Why India needs its own agentic stack
Distyl, Sierra, and Cresta are world-class. They're also priced and packaged for US enterprise buyers. The case for an India-headquartered alternative — not because it's nationalistic, but because the regulatory and economic context demands it.
Distyl, Sierra, Cresta. World-class US companies, deploying real AI into Fortune 500 customers, generating real customer outcomes. We have no quarrel with them — the work they’ve done has set the bar for what an agentic AI engagement can look like. We just don’t think their playbook lands cleanly in India, and we don’t think a US vendor will ever be the right answer for an Indian regulated enterprise. Here’s why.
Three structural reasons
- The unit economics are different. A US healthcare payor pays its nurse reviewers $30–$70/hour fully loaded. An Indian health insurer pays its adjudicators a fraction of that. The exact same touchless-rate gain produces a different ROI shape, which forces different pricing, which forces different engagement shapes. A US-priced engagement is a non-starter for an Indian buyer; an Indian-priced engagement is a non-starter for a US vendor.

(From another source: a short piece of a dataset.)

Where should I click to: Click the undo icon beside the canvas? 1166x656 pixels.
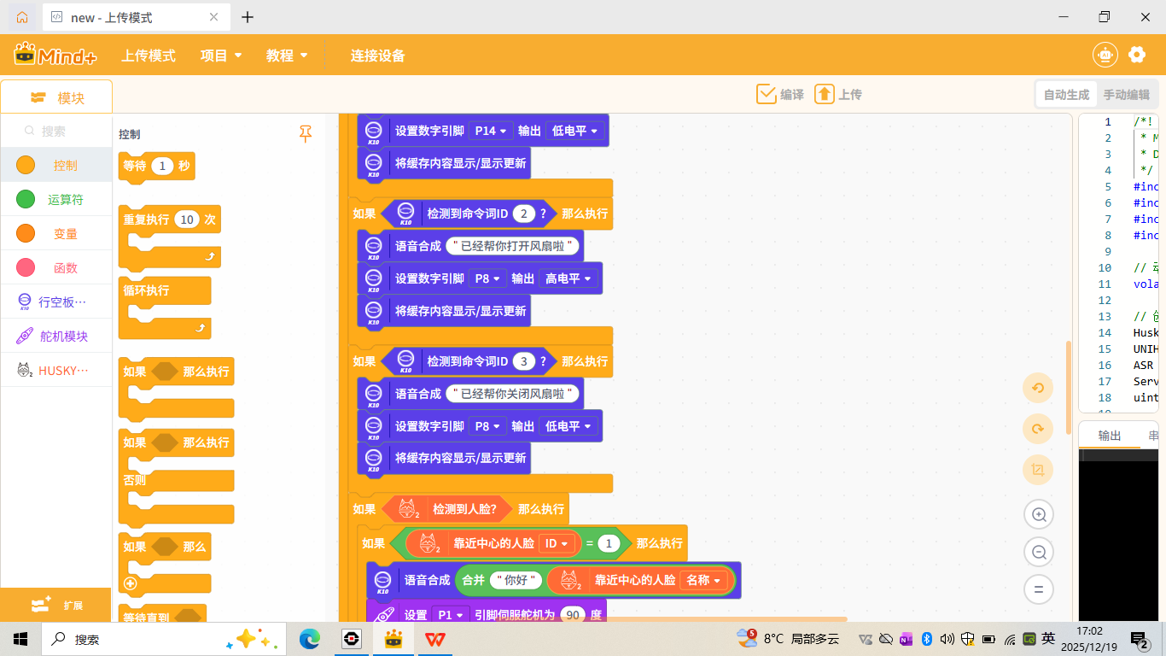tap(1038, 387)

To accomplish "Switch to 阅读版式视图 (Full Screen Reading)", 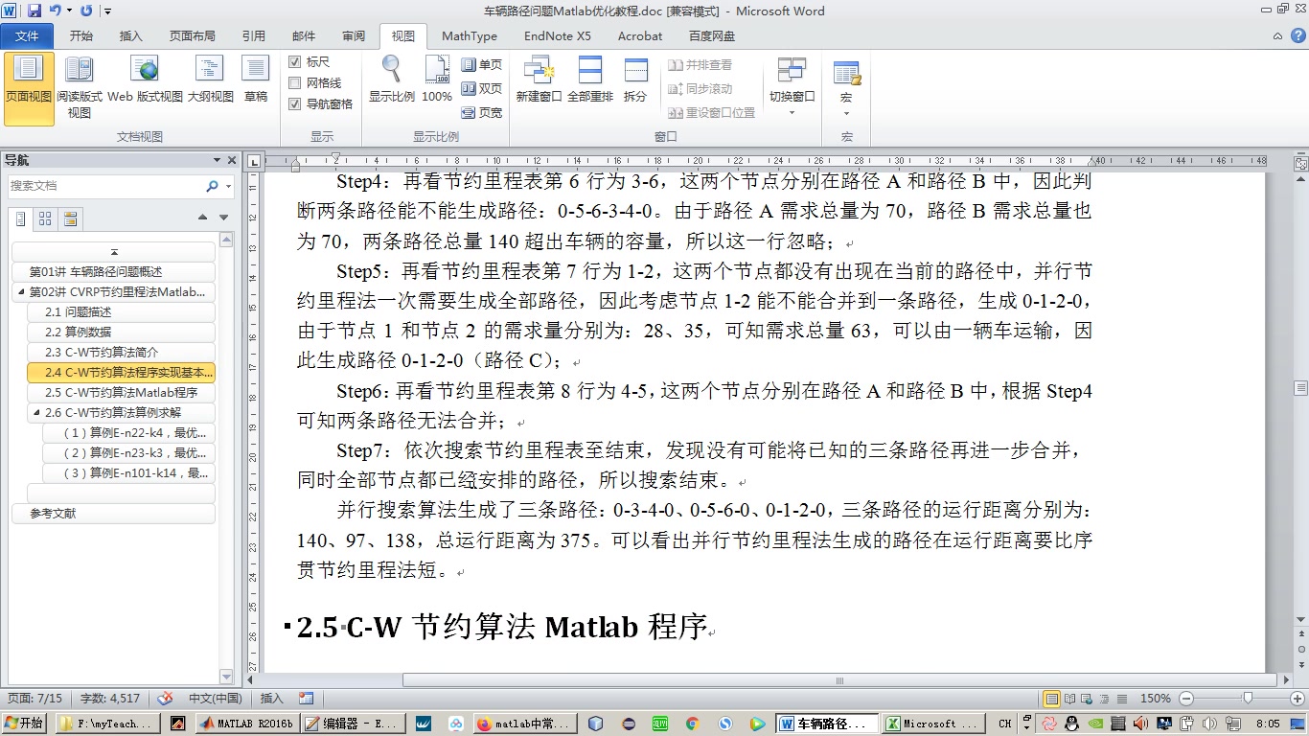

- The regulatory stack is local. DPDP, the RBI Master Direction on IT Outsourcing, IRDAI’s cyber-security guidelines, CERT-In’s 6-hour reporting timeline, ABDM’s FHIR integration spec — these are India-specific obligations. A vendor headquartered in San Francisco can learn them, but they will always be learning them in the rear-view mirror.
- The buyer experience is different. The expected procurement cycle, the role of the medical director, the level of board involvement, the way SOWs are negotiated — all distinctively Indian. A vendor with a US-trained sales motion mis-times the entire engagement.
Why this isn’t a nationalist argument
This isn’t a ‘buy local’ case. It’s a fit-to-context case. Indian enterprises bought SAP and Oracle for decades because the international option was genuinely better. They bought AWS, GCP, and Azure because the local cloud option didn’t exist at scale. The right answer to ‘build vs buy local’ is whichever shape is actually fit for the constraint.
For agentic AI in regulated Indian enterprises, the constraints — DPDP’s data-fiduciary framework, RBI’s outsourcing direction, the multilingual ground reality of Indian customer interaction, the rupee-denominated economics — favour a vendor that built for them. Not because of where the vendor is incorporated, but because the engagement model and product roadmap are shaped by those constraints from day one.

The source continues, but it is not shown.